My research matters because it helps us understand our changing climate. Climate affects our health and the future of our children and grandchildren. I'm not sure the public is hungry for that information. There are still a lot of doubts. I pass along this information and experience to students. I think scientists should teach.

What do you enjoy the most about your work?

I enjoy discovery. I do modeling. You have to test your model. You have a theory, you apply it, and it's valid until it collapses. That's interesting because when the model fails, or there is a discrepancy with the observation, it means you've missed something important. I like being the first to discover the importance of elements previously overlooked. I get very excited about that, and say, "Yes, I found it!"

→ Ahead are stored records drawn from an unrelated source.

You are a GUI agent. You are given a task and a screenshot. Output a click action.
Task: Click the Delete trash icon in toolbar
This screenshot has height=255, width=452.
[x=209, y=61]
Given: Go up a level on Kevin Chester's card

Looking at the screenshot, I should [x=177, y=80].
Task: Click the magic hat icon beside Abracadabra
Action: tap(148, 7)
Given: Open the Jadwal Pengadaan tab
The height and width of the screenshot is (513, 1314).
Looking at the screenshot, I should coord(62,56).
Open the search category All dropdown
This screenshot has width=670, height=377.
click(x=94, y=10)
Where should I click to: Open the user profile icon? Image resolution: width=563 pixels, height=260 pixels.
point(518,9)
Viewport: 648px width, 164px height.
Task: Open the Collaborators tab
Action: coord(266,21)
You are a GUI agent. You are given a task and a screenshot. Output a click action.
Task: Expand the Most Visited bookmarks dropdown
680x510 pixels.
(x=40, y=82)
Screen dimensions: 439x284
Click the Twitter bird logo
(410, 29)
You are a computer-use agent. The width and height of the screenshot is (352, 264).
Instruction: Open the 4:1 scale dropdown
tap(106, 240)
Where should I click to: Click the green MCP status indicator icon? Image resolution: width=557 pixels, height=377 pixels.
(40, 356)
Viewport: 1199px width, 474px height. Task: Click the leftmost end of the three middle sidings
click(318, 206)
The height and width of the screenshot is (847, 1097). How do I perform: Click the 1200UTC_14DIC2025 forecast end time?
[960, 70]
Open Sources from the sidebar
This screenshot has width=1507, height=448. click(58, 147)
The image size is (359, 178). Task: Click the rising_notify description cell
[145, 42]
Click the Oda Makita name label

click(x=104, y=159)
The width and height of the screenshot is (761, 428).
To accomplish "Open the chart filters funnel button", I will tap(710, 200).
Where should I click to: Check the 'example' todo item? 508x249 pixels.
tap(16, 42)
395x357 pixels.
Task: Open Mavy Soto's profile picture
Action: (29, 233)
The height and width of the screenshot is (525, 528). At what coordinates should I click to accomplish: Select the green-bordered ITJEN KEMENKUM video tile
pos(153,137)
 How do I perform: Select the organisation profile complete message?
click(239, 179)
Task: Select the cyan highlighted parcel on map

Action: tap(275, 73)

Where do you do most of your work? In a lab? In field studies?

In the lab with computers.

What in your lab could you not live without?

"I like being the first to discover the importance of elements previously overlooked."

Computers, of course. But data are also essential. Models are a representation of physical processes and mathematics is their language. As computers and numerical techniques evolve, it is possible to model very complex processes. But generally, these processes contain parameters with poorly known values. Data are then used to constrain their values by performing sensitivity analysis. So, once you have developed a model, you need to compare it with observations and go back to your equation if it failed.

When did you know you wanted to pursue science?

I wasn't excited by science as a child. I wanted to be an artist, but it was too difficult for me. In modern painting, everything is open. It is like creating a new mathematical theory from scratch and using it to develop a model which has no application, and therefore no data to determine if it is right or not. It is very hard. In addition, you don't know where to start and which way to go. I am very impressed by modern artists. I realized that I needed landmarks, so I went to science and decided to mix it with the visual arts and became an architect. But life made a twist, and instead I am a research scientist.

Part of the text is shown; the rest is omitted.